_The task_:
From the entries, copy each line that includes "will".

**** Provided information

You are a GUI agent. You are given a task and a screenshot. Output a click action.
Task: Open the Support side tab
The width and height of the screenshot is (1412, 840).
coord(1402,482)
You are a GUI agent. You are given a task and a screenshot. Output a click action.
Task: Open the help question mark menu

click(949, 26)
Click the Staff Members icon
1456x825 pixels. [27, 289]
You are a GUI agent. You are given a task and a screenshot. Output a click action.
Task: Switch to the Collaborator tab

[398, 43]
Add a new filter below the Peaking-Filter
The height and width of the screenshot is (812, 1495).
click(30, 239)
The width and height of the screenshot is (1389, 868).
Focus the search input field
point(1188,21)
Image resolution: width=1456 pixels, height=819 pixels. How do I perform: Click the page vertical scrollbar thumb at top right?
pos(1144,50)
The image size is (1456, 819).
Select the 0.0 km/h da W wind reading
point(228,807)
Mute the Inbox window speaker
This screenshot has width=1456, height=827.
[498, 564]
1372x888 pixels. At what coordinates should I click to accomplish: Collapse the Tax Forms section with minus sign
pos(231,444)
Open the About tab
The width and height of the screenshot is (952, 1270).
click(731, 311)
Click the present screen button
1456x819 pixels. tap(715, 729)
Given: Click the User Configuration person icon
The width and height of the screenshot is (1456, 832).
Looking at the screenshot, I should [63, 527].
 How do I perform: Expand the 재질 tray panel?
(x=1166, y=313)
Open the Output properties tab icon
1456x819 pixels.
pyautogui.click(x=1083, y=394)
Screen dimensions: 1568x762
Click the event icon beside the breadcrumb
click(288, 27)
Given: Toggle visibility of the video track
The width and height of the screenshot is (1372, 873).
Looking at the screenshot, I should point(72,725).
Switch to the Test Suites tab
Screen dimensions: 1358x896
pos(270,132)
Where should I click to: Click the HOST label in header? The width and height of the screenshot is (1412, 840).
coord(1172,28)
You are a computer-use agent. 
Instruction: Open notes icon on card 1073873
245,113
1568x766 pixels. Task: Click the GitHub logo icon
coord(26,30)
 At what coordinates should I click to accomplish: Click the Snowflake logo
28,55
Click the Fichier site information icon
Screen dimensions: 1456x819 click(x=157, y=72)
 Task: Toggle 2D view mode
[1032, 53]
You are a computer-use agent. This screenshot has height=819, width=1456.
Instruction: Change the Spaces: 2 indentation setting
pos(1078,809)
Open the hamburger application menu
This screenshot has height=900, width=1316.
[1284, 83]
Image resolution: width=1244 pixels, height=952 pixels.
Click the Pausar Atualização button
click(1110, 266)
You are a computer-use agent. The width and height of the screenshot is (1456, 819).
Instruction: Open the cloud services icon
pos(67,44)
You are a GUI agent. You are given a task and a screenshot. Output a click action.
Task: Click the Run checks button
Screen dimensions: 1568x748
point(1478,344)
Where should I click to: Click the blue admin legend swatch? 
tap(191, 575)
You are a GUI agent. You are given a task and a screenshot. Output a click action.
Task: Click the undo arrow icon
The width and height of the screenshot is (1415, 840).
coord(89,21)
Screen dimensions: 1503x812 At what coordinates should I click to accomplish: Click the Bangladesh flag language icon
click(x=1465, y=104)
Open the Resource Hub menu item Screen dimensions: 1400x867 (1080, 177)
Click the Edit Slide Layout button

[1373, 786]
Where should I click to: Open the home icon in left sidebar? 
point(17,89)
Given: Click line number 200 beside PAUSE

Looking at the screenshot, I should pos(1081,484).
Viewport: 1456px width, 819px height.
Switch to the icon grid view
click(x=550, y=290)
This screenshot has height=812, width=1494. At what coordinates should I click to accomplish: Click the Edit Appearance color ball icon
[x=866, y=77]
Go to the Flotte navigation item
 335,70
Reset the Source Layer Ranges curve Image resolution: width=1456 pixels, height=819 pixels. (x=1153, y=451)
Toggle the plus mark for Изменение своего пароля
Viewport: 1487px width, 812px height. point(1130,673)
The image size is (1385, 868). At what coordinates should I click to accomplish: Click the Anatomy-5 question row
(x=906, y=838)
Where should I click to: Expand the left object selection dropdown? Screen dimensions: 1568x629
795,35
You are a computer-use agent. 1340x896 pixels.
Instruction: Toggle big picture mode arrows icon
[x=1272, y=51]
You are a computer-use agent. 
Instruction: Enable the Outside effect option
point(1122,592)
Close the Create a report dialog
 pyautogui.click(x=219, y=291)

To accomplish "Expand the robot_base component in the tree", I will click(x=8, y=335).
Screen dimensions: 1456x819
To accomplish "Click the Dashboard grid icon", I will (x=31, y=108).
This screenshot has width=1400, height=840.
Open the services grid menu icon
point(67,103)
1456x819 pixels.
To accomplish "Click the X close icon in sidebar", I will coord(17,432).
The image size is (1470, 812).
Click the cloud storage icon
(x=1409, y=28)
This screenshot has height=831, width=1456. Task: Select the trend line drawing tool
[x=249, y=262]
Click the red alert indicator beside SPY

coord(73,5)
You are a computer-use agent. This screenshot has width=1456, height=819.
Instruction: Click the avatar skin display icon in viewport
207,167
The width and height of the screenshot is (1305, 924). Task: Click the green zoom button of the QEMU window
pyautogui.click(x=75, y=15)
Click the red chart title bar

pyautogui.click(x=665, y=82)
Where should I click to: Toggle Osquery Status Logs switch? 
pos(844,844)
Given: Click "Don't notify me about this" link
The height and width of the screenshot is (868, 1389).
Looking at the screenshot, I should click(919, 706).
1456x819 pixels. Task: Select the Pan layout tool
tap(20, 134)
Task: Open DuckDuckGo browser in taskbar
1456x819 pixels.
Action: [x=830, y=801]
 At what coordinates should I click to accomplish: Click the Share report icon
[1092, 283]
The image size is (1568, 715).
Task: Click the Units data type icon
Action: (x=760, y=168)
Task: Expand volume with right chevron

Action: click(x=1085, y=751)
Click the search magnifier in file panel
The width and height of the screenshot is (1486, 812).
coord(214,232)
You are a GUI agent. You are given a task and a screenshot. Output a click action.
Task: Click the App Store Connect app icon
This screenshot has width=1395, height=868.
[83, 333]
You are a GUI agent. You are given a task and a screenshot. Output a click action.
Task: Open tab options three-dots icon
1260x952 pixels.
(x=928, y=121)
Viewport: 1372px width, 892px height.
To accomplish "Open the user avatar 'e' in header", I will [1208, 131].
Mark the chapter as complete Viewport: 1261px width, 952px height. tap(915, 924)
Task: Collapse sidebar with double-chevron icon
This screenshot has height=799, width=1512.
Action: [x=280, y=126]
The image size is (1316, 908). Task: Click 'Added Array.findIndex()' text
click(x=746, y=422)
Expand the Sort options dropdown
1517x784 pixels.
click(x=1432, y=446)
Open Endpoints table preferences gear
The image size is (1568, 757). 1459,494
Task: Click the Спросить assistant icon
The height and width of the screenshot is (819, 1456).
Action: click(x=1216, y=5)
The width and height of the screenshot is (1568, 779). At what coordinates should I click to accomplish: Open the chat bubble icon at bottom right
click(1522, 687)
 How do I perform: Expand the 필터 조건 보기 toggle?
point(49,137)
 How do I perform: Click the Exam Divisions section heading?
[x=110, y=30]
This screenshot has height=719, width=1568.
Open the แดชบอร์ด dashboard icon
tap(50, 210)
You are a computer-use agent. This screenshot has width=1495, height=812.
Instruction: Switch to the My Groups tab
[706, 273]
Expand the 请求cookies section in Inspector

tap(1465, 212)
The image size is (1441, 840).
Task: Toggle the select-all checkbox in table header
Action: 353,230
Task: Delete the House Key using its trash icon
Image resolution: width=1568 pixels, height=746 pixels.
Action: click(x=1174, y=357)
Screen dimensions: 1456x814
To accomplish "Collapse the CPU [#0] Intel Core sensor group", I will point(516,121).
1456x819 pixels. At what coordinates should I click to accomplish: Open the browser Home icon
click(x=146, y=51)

********

_Result of this task_:
To accomplish "Expand the robot_base component in the tree", I will click(x=8, y=335).
To accomplish "Click the Dashboard grid icon", I will (x=31, y=108).
To accomplish "Click the X close icon in sidebar", I will coord(17,432).
To accomplish "Open the user avatar 'e' in header", I will [1208, 131].
To accomplish "Collapse the CPU [#0] Intel Core sensor group", I will point(516,121).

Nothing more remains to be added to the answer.